ARS Remedy Primitives#

A remedy primitive represents an activity completed by the ClusterWareAI ™ auto remediation service (ARS) to automatically resolve a compute node health check failure. ARS must be enabled before remedies are applied automatically after a heath check failure. See Configure ARS for details.

Use the remedy API to create, modify, delete, and view remedy definitions, including the severity, impact, runnable class, follow-up actions, and associated health checks.

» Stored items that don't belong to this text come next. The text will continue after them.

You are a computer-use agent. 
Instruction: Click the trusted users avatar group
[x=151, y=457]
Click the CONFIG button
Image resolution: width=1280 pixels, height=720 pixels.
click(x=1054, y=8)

When issuing requests, the UID field in the URL can be the actual UID of the primitive or the name of the primitive as given in the "name" field. For example, a remedy named node_reboot can be referenced through /remedy/node_reboot or /remedy/<UID>.

Data Fields#

Remedy primitives have several fields:

name
   Required: The name of the remedy. Names must start with an alphabet
   character, not a number.

description
   Optional: A text description for the remedy.

runnable
   Required: The Python class name used to run the remedy. The value must be
   a valid Python identifier.

arguments
   Optional: A dictionary of arguments for the runnable.

after
   Optional: A list of action names to run after the remedy completes. Each
   entry must be a valid action object name.

severity
   Optional: A floating point severity score from ``0.0`` to ``1.0``. ARS
   uses severity when selecting a remedy for a failed health check.

impact
   Optional: A floating point impact score from ``0.0`` to ``1.0``. ARS uses
   impact when selecting a remedy for a failed health check.

checks
   Optional: The health checks this remedy can resolve.

confidence
   Required in each ``checks`` entry: A floating point score from ``0.0`` to
   ``1.0`` describing the likelihood that the remedy fixes the failing
   health check with a required ``reason`` string.

Additional Endpoints#

The remedy API provides the following endpoints:

GET /remedies
   Returns a list of all remedies.

POST /remedies
   Creates a remedy.

GET /remedy/<REMEDY>
   Returns details about a given remedy (by name or UID).

PATCH /remedy/<REMEDY>
   Updates an existing remedy (by name or UID).

DELETE /remedy/<REMEDY>
   Deletes a remedy (by name or UID).

GET /remedies/defaults
   Returns stored default settings for remedy fields.

PATCH /remedies/defaults
   Sets defaults for remedy fields.

Note

If you are interested in creating remedies specific to your cluster environment, contact Penguin Computing for assistance.

Example#

List all remedies:

curl -X GET https://head1.cluster.local/api/v1/remedies \
     -H "Authorization: Bearer <access_token>" \
     -H "Content-Type: application/json"
{"success":true,"data":["35a30c9349224e6093eae7f4f3c0010a","a914cfbf1ccf4e9a9fe23921a3ebf7da"]}

List details about a remedy by name:

curl -X GET https://head1.cluster.local/api/v1/remedy/node_reboot \
     -H "Authorization: Bearer <access_token>" \
     -H "Content-Type: application/json" | jq
{
  "success": true,
  "data": {
    "name": "node_reboot",
    "description": "Hard reboot the node.",
    "runnable": "ClusterWareRebootRemediationPlan",
    "after": [
      "send_auto_fixed",
      "send_require_manual_fix"
    ],
    "severity": 0.7,
    "impact": 0.8,
    "uid": "35a30c9349224e6093eae7f4f3c0010a"
  }
}

Update the severity and impact for a remedy:

curl -X PATCH https://head1.cluster.local/api/v1/remedy/node_reboot_gpu \
     --data '{"severity":0.7,"impact":0.6}' \
     -H "Authorization: Bearer <access_token>" \
     -H "Content-Type: application/json"
{"success":true}